Sorry, an error occurred while loading the content.

23 likely battling just to face Nagin in runoff

Expand Messages
  • Greg Cannon
    http://www.nola.com/news/t-p/frontpage/index.ssf?/base/news-5/1141543370113820.xml 23 likely battling just to face Nagin in runoff Few have money, name
    Message 1 of 1 , Mar 5, 2006
    • 0 Attachment
      http://www.nola.com/news/t-p/frontpage/index.ssf?/base/news-5/1141543370113820.xml

      23 likely battling just to face Nagin in runoff
      Few have money, name recognition to compete
      Sunday, March 05, 2006
      By Gordon Russell
      and Frank Donze%%par%%Staff writers

      Questions -- many of them unanswerable -- loom over
      the post-Katrina political landscape as New Orleans
      embarks on perhaps the most pivotal mayor's race in
      the city's 288-year history.

      Six months after the storm and two days after an
      unprecedented 24 candidates signed up for the race,
      the most vexing imponderable is forecasting voter
      participation among the tens of thousands of evacuees
      scattered across the nation.

      Another conundrum is whether incumbent Ray Nagin, who
      appears to have lost some support among the white
      voters who sealed his upset victory four years ago,
      can win over a black electorate that has never
      appeared particularly enamored of him.

      The crowded April 22 primary ballot might seem to
      present voters with a bewildering array of candidates
      vying to oversee New Orleans' climb from the ruins of
      Katrina -- and with only seven weeks to sort out the
      field.

      But ironically, the short campaign season and the
      lengthy slate -- unusual in a race with an incumbent
      seeking re-election -- may serve to ensure what polls
      are already suggesting: That this is a three-man
      battle pitting Nagin against two well-known and
      well-financed challengers, Lt. Gov. Mitch Landrieu and
      Audubon Institute chief executive Ron Forman.

      Nagin has the advantage of incumbency: He's likely to
      be in the news almost every day as he pitches his
      plans for recovery, and he has the ability to travel
      in his official capacity, as he's doing this weekend
      to Houston, a hub of Katrina evacuees. Nagin also has
      a formidable war chest, most of it amassed before
      Katrina struck, when he seemed to have a lock on
      re-election.

      Landrieu is the son of a popular mayor, the brother of
      a U.S. senator and was elected statewide in 2003, a
      combination that gives him near-universal name
      recognition. The family name -- in part because of his
      father's ground-breaking efforts to offer high-level
      City Hall jobs to African-Americans -- has long drawn
      substantial black support.

      Forman, meanwhile, has been drafted by some of the
      city's captains of industry, a group that has promised
      to provide him with as much money as he needs.
      Forman's claim to the throne rests largely on the
      success of the attractions he has managed, and in some
      cases created, in his decades as head of the Audubon
      Institute, among them the zoo, the aquarium and the
      research-oriented Species Survival Center.

      Though Nagin can no longer claim invincibility, a
      CNN/USA Today/Gallup survey of current New Orleans
      residents released this week gave him a slim lead,
      with 19 percent of respondents saying they'd
      definitely vote for him, compared with 18 percent for
      Landrieu and 12 percent for Forman.
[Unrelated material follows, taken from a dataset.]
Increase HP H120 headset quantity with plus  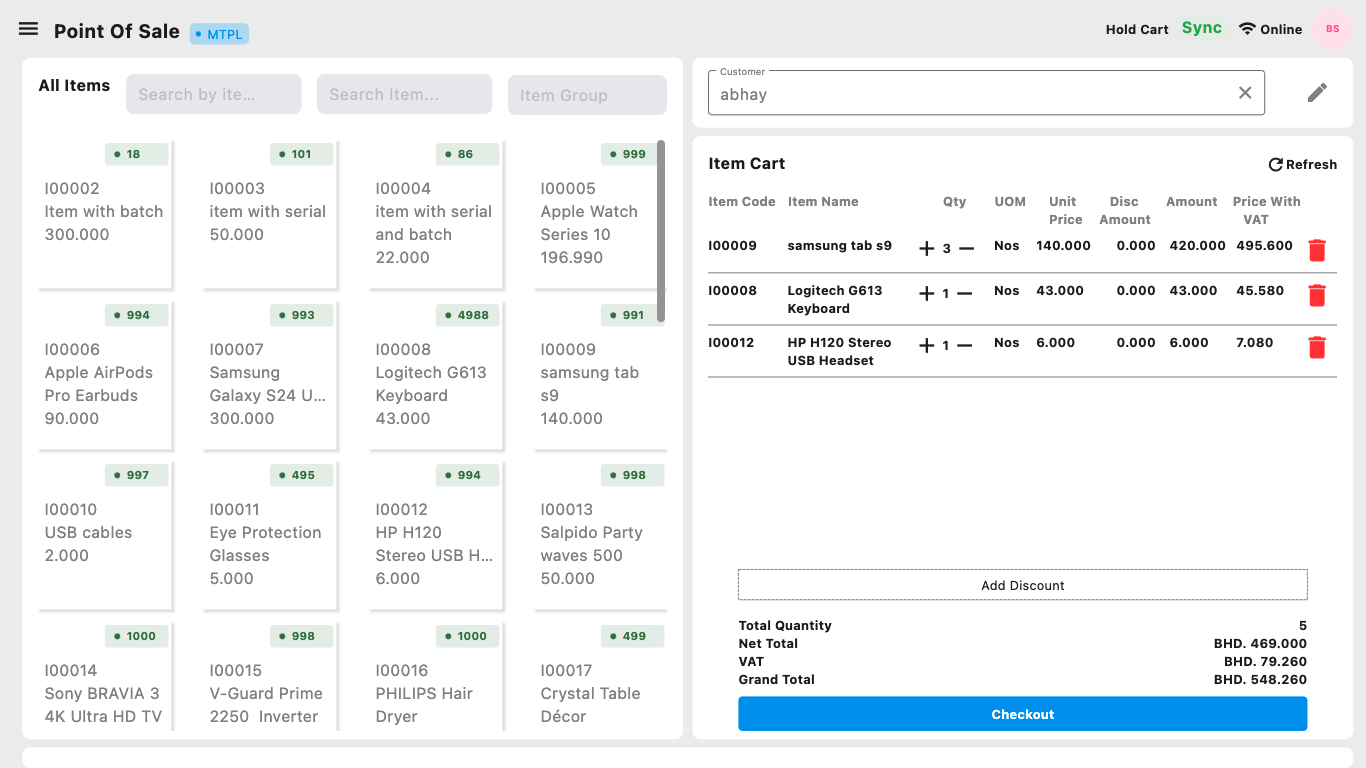point(926,346)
A high percentage
      of the undecided respondents also said they would
      consider voting for one of the three.

      Pollsters only asked about two other candidates,
      former City Councilwoman Peggy Wilson and minister Tom
      Watson, who polled 7 percent and 4 percent,
      respectively, in the "definite" column. However, broad
      majorities of respondents said they would "definitely
      not" vote for either Wilson or Watson, throwing into
      question whether either has a real chance of making a
      runoff.

      In another recent poll, taken by Ed Renwick, director
      of the Loyola University Institute of Politics,
      Wilson, Forman, Nagin and Landrieu were the only
      candidates to register any measurable following at
      all. The Renwick poll was conducted before Watson
      announced his entry into the race.

      Both polls come with caveats. The first is that they
      did not include displaced New Orleanians, a group that
      is proving elusive to pollsters and perhaps to
      candidates as well. Renwick surveyed only people who
      answered New Orleans phone numbers, while the Gallup
      poll used cell numbers, but only questioned people who
      said they now live within the city limits.
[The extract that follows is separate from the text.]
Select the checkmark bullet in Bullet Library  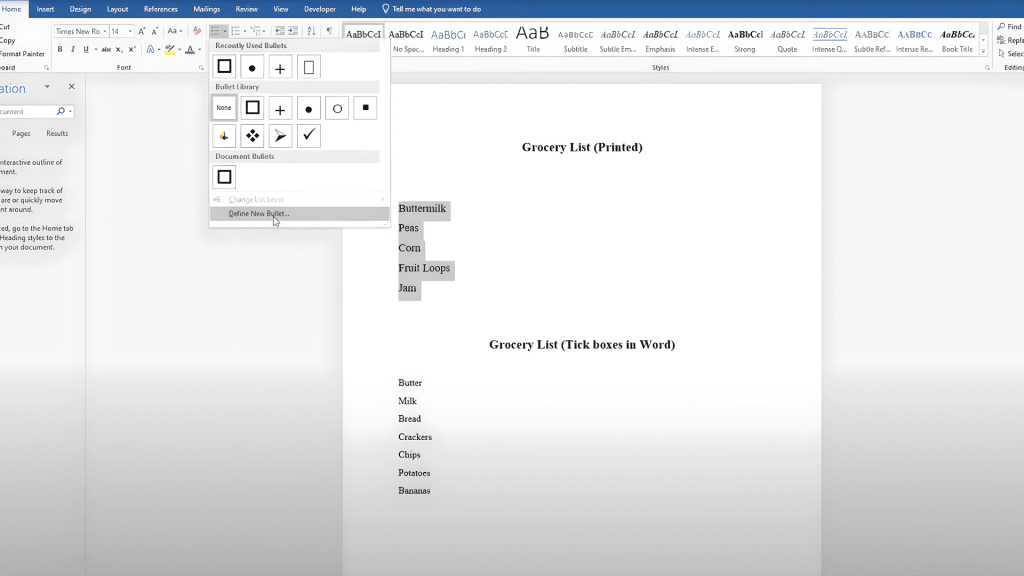point(309,136)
      Most pundits believe that those who live in the city
      now will vote in record numbers. But they're less
      clear about the percentages of displaced voters who
      will cast ballots. Moreover, it's possible, and
      perhaps likely, that the displaced will tend to favor
      different candidates than those in the city.

      The other caveat, of course, is that both polls were
      taken before the official beginning of the campaign
      season, which kicks into gear this week with multiple
      forums.

      Nonetheless, many observers doubt that less well-known
      candidates will have a shot at overtaking the three
      front-runners. Not only is the race logistically
      complicated, what with the need to campaign in Baton
      Rouge and out of state, for the same reason it also
      will be costly. With money relatively scarce, due to
      the hurricane and recovery effort, available cash
      appears to be flowing to the trio already leading the
      polls.

      "The best way break through the noise is with money,"
      Renwick said. "But you can't have 20 well-financed
      candidates. That's impossible."

      Moreover, in the uncertain climate of Katrina's
      aftermath, voters may be less willing to take a chance
      on a relative unknown than they were in 2002. That
      year, riding a wave of disgust with patronage and
      status-quo politics, Nagin, a relatively low-profile
      cable TV executive, easily outdistanced a field of
      career politicos.

      "It looks like a three-person race at this time," said
      pollster Silas Lee, a Xavier University sociology
      professor. For a dark horse to jump into the fray near
      the top, Lee said, would likely require a "stroke of
      luck."

      "One of the major challengers would have to implode,"
      Lee said.

      Susan Howell, professor of political science at the
      University of New Orleans, called the mayor's race
      "basically a three-person contest."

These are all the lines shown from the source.